2.10.12

Caricatura de diálogo

Por Ferreira Fernandes
UM GRUPO de portistas ferrenhos convidou-me a escrever uma história do FC Porto. Deram-me carta branca, embora carta demasiado branca: eu tinha de contar aquele golo de Madjer na final de Viena (Porto-Bayern de Munique, 2-1) sem o argelino. Explicaram-me: o grupo era de excitados assumidos, dos que chamam "mouros" aos outros, e aborrecia-os ter um muçulmano a protagonizar um dos momentos altos do clube. Aceitei e já tenho escrito o capítulo do episódio: digo que o golo foi marcado por Futre e, graças aos milagres do photoshop, até pus foto do homem do Montijo a ser ele a dar o toque maravilhoso de calcanhar. 
Foi fácil anular o Madjer, já tenho experiência em apagar indesejáveis. Há tempos, um outro grupo, este de "celtas convictos", pediu-me para anular "os pretos" da história da seleção nacional de 1966. Eu, que tenho princípios, neguei-me à linguagem racista, mas apaguei tudo quanto era negro e mestiço, o que julgo serem termos cordatos. Enfim, Magriços sem Hilário, Vicente, Coluna e Eusébio (e também fiz sumir o Otto Glória). 
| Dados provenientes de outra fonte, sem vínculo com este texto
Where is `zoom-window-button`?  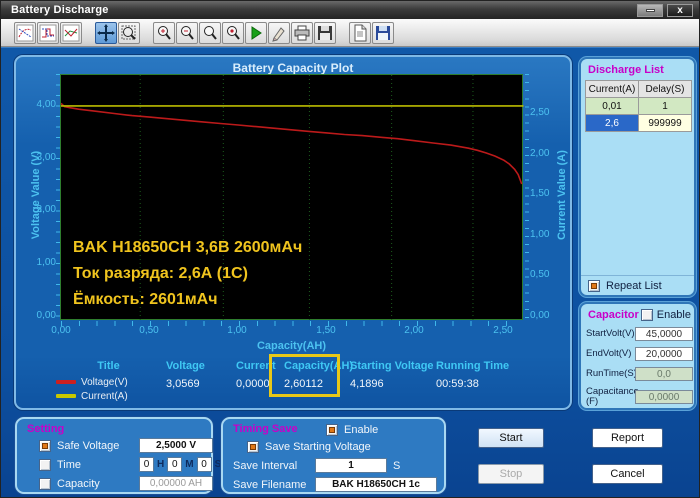
zoom-window-button is located at coordinates (210, 32). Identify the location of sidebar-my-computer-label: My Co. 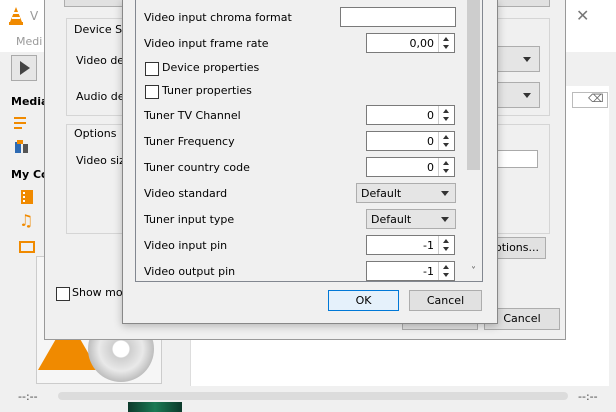
(30, 174).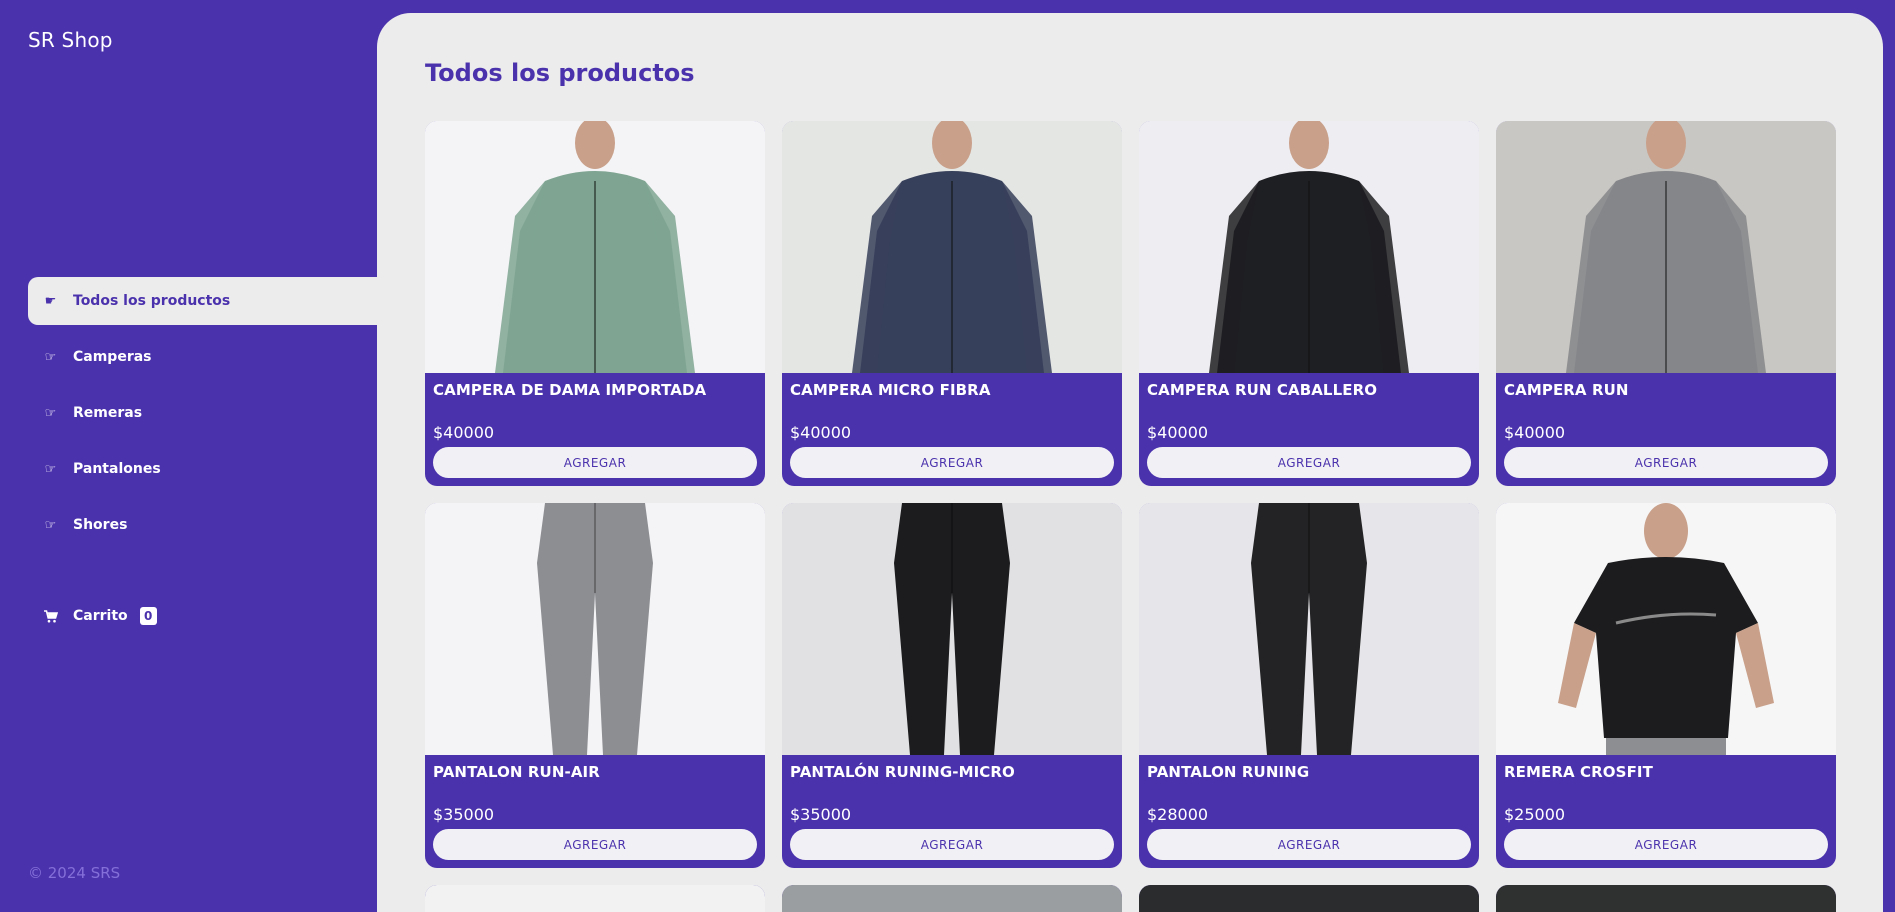 This screenshot has height=912, width=1895. I want to click on nav-item-label: Todos los productos, so click(152, 301). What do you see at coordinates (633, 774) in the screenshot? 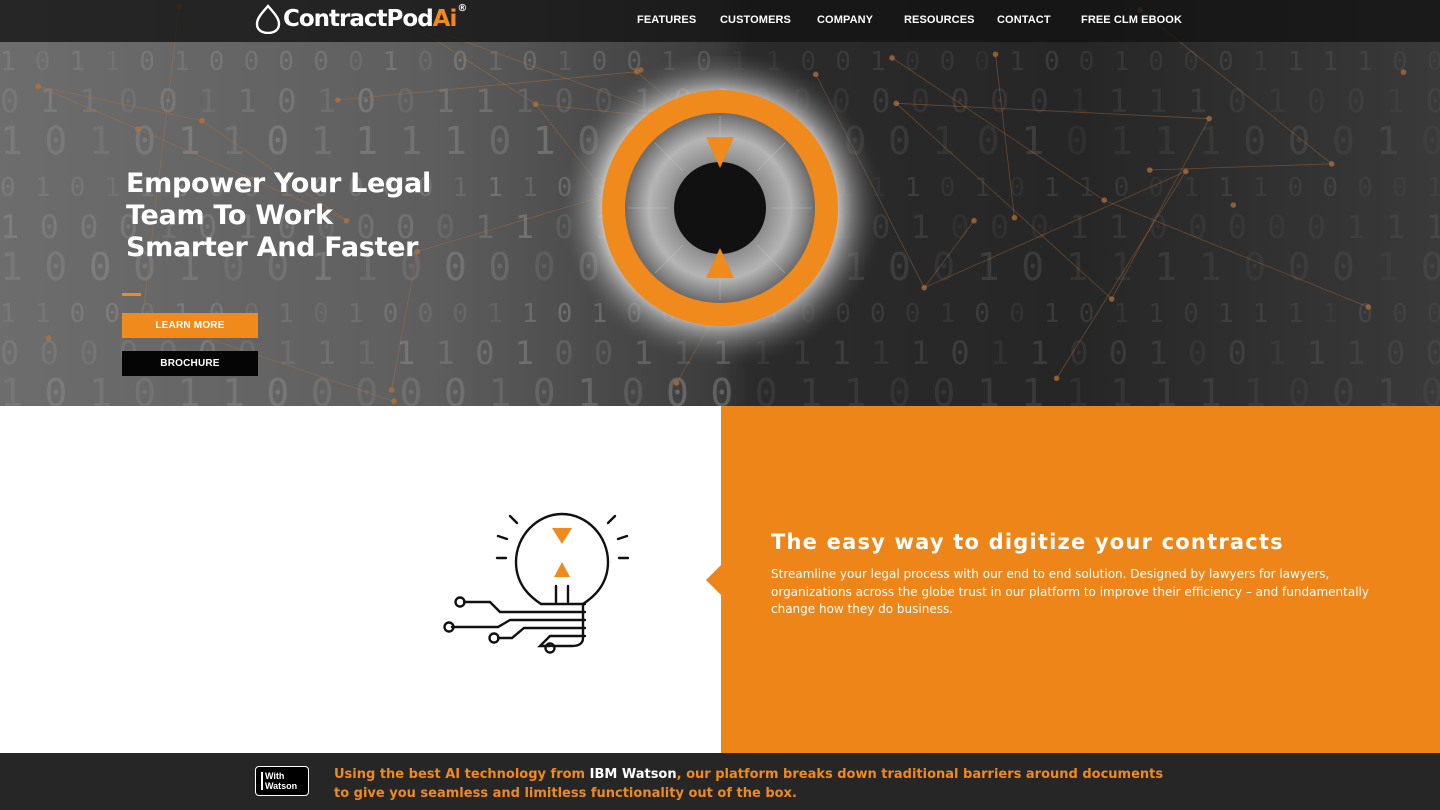
I see `ibm-watson-highlight: IBM Watson` at bounding box center [633, 774].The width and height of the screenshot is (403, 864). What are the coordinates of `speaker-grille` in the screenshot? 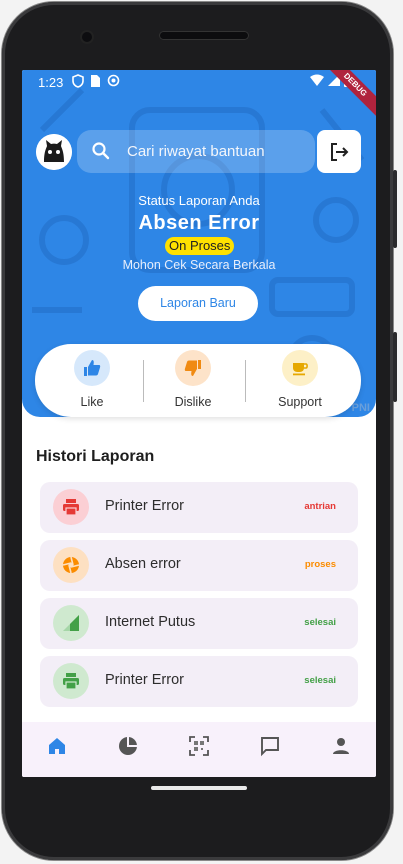 It's located at (204, 36).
Até hoje não tinha ousado contar estes meus dotes. Mas desde ontem já me atrevo. O IKEA lançou os seus novos catálogos: 198 milhões de exemplares, 27 línguas e 38 países. Todos iguais. Com este senãozito: no catálogo para a Arábia Saudita as mulheres foram apagadas nas fotos. E daí não sei se faço bem em comparar. O IKEA , no fundo, só apagou mulheres.